Power fans feel that now is their time, but it can only be so for one fan base.


Firstly, both clubs must overcome their respective challengers.




The Dees lock horns with Geelong on Friday night in what is shaping up to be a classic

rematch after the frantic finish between both sides just weeks ago when in round 23, Max

Gawn sensationally booted the Demons in front after the final siren to break the Cats.


Port Adelaide awaits the visit of the seesawing Bulldogs at Adelaide Oval on Saturday night after the Dogs delivered the cruellest of sucker punches last weekend when they prevailed in a one-point win in Brisbane over the Lions.


Geelong will arrive in Perth on Friday evening with plenty of fire in the belly after the devastation of losing after the siren against the Dees last time out.

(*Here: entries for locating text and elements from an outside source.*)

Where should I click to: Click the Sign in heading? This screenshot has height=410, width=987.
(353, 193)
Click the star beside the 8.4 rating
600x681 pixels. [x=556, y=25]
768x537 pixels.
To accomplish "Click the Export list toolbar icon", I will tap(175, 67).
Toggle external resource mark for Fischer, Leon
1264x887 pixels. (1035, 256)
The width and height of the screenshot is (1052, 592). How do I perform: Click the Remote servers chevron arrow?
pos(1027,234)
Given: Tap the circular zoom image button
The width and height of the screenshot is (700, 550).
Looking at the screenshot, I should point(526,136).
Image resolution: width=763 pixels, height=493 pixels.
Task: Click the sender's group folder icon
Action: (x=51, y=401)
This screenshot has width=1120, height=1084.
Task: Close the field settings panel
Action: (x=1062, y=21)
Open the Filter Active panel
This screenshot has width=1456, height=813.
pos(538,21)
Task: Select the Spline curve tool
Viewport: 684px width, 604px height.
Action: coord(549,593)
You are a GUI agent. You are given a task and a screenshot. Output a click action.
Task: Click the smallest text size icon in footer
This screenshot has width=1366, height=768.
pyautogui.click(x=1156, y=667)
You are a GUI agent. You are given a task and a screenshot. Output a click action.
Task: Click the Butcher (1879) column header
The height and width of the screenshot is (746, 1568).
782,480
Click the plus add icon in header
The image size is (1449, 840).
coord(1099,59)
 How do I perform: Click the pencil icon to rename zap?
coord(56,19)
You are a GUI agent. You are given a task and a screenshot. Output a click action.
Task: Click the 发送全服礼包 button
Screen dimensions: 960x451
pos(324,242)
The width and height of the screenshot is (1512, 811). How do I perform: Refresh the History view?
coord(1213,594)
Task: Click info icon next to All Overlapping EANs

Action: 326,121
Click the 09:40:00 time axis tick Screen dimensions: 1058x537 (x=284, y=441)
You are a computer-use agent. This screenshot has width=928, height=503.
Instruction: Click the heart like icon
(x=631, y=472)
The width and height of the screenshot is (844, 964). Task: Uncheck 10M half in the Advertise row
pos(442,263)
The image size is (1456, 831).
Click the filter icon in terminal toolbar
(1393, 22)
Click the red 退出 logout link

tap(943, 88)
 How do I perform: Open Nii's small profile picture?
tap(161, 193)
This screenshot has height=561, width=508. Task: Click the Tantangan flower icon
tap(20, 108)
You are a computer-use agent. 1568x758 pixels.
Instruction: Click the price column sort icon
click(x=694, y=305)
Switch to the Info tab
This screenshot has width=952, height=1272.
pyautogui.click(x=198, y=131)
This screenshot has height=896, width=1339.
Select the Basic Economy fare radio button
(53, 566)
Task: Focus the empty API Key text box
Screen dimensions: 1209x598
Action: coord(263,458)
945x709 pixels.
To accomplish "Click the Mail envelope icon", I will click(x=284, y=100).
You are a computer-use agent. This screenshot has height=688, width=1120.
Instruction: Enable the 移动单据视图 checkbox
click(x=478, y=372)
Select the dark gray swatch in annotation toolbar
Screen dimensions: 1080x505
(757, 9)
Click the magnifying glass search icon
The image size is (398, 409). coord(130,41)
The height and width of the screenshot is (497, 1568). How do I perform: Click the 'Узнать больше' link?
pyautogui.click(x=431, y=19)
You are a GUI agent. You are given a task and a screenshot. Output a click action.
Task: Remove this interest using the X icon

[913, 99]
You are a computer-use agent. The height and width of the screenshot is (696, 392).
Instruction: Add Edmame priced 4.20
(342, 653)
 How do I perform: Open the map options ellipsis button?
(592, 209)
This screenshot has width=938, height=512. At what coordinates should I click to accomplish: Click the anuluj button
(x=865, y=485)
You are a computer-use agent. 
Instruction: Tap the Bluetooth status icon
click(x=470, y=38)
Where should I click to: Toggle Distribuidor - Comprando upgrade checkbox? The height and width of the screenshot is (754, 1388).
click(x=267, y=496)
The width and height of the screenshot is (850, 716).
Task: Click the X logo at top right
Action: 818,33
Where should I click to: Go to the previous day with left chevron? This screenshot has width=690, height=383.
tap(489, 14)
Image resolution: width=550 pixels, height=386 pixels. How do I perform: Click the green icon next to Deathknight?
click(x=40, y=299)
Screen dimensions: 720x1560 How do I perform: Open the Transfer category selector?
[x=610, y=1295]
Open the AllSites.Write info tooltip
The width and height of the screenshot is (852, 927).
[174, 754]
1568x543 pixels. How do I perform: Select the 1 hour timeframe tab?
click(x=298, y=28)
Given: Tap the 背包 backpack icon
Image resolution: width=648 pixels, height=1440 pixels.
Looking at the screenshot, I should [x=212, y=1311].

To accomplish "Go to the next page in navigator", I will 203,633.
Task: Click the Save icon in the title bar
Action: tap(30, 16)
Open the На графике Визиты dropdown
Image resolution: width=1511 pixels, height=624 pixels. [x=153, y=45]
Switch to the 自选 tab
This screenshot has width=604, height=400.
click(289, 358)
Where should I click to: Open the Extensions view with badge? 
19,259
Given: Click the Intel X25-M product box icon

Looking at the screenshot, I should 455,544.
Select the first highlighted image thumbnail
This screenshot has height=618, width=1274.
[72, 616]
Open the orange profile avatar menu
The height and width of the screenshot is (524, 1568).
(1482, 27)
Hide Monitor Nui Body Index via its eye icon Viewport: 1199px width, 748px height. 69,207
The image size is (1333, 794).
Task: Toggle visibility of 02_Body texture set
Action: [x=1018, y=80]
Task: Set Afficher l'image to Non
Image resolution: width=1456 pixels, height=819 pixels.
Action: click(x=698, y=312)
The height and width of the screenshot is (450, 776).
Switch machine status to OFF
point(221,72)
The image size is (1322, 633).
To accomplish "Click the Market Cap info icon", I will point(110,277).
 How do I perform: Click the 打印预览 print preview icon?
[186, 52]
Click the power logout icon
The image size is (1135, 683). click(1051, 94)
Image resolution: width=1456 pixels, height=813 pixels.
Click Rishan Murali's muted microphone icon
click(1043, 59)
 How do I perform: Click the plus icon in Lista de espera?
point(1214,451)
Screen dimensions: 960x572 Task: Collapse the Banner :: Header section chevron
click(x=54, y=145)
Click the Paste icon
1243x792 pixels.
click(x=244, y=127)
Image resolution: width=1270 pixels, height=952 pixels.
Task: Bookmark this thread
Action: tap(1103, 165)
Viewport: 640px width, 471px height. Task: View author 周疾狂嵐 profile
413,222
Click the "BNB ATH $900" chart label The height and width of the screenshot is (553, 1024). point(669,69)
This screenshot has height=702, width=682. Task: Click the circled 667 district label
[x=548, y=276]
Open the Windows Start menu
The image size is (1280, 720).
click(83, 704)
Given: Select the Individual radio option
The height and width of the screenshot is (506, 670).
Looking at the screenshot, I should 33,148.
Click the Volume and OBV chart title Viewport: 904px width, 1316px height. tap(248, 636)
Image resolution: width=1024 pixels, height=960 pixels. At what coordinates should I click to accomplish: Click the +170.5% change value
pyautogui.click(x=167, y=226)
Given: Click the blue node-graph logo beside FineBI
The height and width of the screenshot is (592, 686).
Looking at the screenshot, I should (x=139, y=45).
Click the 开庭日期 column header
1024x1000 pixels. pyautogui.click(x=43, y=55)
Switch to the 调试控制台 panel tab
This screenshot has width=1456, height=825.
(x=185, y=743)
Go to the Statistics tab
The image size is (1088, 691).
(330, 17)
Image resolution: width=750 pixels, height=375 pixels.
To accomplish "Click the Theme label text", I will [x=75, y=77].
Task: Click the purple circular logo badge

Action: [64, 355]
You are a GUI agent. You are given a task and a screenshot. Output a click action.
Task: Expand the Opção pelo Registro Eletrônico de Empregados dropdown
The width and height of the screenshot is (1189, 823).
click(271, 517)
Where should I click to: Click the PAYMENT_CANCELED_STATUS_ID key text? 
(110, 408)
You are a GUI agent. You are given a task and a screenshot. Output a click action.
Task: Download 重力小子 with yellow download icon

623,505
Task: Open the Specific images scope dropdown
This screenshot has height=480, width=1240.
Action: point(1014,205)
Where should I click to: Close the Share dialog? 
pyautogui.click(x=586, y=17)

Chris Scott’s troops will be boosted by the inclusions of Zach Guthrie but will have to make do without Brandan Parfitt who sustained an injury in the semi-finals.


Michael Hibberd will replenish the Dees’ stocks after being called upon to replace Joel

Smith.


While Geelong will unquestionably bring the pressure, the fact Melbourne has enjoyed

such a scintillating season and will travel to the neutral Optus Stadium as the more rested side, this should be an occasion that once again sees the Dees prevail.


The Power, meanwhile, will enjoy the massively advantageous proposition of being hosts on Saturday night.




While the Dogs showed tremendous grit to silence a highly-strung Lions home supporter

base last weekend in the dying embers of the clash, one could conclude that 2016

Premiers ‘played their final already’ and that there’ll be no Power outage at Adelaide Oval.


Both sets of fans undoubtedly feel they are tantalisingly close to embracing the holy grail of the AFL and that may well still be the case come to the conclusion of this weekend’s action.


However, perhaps fascinatingly so, incomprehensible heartbreak awaits one set of these

supporters when the curtains lift on the aptly named big dance, which the Dees and Cats

will get a taste of in the West a fortnight early.